The general method of Projection on Convex Sets (POCS) can be used to find a point in the intersection of a number of convex sets i.e.

$$ \text{find } x \in \mathbb{R}^N \text{ s.t. } x \in \bigcap_i C_i $$

This method can find any feasible point in the intersection of the convex sets. Now my question is: Is there a similar method that can find a point $x^*$ that has minimum norm instead i.e. solve

$$ x^* = \arg \min_{x \in \mathbb{R}^N} \Vert x\Vert \text{ s.t. } x \in \bigcap_i C_i$$

or more generally find the projection of a point $a \in \mathbb{R}^N$ onto the intersection of the convex sets i.e. solve

$$ x^* = \arg \min_{x \in \mathbb{R}^N} \Vert x - a\Vert \text{ s.t. } x \in \bigcap_i C_i$$ for some $a \in \mathbb{R}^N$?

Edit

The problem we are trying to solve is a 3D tomography reconstruction problem, and thus the variable $x$ takes gigabytes of RAM. There is already a POCS algorithm (A variant of Algebraic Reconstruction Technique (ART)) that finds a feasible point. So is there a way to use it as a black-box or adapt it to find a minimum-norm solution instead?

3

There are 3 best solutions below

18
On

This can be done fairly easily using proximal algorithms. Let $\delta_i$ be the indicator function of $C_i$: \begin{equation} \delta_i(x) = \begin{cases} 0 & \text{if } x \in C_i, \\ \infty & \text{otherwise.} \end{cases} \end{equation} Your optimization problem can be written as \begin{equation} \text{minimize} \quad \| x - a \| + \sum_i \delta_i(x). \end{equation} The objective function is a sum of functions that have easy proximal operators. Thus, you can use the Douglas-Rachford method (together with the consensus trick) to solve this optimization problem.

The Douglas-Rachford method is an iterative method for minimizing the sum of two convex functions, each of which has an easy proximal operator. Since we have a sum of more than two functions, it may seem that Douglas-Rachford does not apply. However, we can get around this by using the consensus trick.

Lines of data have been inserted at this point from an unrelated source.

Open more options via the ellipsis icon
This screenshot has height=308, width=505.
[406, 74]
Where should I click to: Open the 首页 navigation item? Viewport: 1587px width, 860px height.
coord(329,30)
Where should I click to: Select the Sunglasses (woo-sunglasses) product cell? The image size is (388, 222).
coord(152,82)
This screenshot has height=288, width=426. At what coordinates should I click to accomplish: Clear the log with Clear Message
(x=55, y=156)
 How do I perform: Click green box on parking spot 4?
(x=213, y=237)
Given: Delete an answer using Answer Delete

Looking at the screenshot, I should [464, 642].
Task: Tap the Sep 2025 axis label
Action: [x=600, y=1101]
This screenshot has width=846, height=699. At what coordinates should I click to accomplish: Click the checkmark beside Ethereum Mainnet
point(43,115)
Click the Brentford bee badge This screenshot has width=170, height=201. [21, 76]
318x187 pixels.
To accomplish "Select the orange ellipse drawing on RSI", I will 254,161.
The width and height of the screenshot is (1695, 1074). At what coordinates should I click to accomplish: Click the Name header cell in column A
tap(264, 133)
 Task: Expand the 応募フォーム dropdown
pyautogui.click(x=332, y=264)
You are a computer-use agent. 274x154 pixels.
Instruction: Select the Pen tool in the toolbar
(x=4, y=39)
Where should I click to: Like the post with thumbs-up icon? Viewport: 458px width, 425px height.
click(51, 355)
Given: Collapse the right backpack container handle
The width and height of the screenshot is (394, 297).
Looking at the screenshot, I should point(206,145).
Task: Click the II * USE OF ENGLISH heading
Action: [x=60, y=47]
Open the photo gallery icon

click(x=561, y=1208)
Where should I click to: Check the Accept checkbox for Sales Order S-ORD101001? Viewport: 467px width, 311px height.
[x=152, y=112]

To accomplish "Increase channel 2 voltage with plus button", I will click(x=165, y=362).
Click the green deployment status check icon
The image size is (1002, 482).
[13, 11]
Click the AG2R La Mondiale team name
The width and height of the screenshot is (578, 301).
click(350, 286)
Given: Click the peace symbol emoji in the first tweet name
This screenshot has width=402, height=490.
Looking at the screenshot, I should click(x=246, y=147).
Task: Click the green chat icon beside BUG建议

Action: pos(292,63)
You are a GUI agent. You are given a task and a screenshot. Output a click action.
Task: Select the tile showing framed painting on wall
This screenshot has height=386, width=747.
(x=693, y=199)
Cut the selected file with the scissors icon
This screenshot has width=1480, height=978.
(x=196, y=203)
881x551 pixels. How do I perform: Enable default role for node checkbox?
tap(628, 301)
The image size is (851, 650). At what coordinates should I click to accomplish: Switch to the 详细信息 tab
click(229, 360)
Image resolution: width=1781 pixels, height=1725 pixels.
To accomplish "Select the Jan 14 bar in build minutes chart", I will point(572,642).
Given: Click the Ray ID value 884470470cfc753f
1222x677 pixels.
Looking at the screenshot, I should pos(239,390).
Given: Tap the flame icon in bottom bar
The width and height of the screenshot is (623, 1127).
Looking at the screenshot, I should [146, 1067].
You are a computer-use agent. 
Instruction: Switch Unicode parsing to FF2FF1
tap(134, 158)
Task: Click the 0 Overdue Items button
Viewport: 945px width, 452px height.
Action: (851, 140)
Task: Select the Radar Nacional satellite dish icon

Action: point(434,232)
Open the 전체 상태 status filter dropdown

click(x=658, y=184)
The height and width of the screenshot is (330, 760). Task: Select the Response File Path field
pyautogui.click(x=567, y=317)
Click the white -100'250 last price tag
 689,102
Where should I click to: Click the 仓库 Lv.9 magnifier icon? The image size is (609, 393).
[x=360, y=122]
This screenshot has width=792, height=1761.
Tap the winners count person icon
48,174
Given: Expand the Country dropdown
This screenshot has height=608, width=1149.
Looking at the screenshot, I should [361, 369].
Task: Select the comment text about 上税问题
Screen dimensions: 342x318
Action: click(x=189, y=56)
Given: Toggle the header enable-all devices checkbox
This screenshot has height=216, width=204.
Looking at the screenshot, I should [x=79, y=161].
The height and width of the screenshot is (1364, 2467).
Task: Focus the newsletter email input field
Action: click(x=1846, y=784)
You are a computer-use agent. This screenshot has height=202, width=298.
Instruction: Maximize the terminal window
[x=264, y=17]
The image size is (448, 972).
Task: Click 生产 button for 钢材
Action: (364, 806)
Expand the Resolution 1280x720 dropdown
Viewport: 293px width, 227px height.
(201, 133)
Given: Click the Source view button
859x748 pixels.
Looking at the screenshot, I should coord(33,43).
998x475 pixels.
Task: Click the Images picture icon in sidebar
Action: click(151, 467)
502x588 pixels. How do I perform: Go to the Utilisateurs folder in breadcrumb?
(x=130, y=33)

We reformulate our problem as

\begin{align*} \text{minimize} & \quad \underbrace{\|x_0 - a \| + \sum_i \delta_i(x_i)}_{f(x_0,x_1,\ldots,x_m)} + \underbrace{\delta_S(x_0,x_1,\ldots,x_m)}_{g(x_0,x_1,\ldots,x_m)} \end{align*} where \begin{equation} S = \{(x_0,x_1,\ldots,x_m) \mid x_0 = x_1 = \cdots = x_m \} \end{equation} and $\delta_S$ is the indicator function of $S$. The variables in this reformulated problem are the vectors $x_0,x_1,\ldots,x_m$. The indicator function $\delta_S$ is being used to enforce the constraint that all these vectors should be equal. We are now minimizing a sum of two convex functions, $f$ and $g$, which have easy prox-operators because $f$ is a separable sum of easy functions and $g$ is the indicator function of a set that we can project onto easily. So we are now able to apply the Douglas-Rachford method.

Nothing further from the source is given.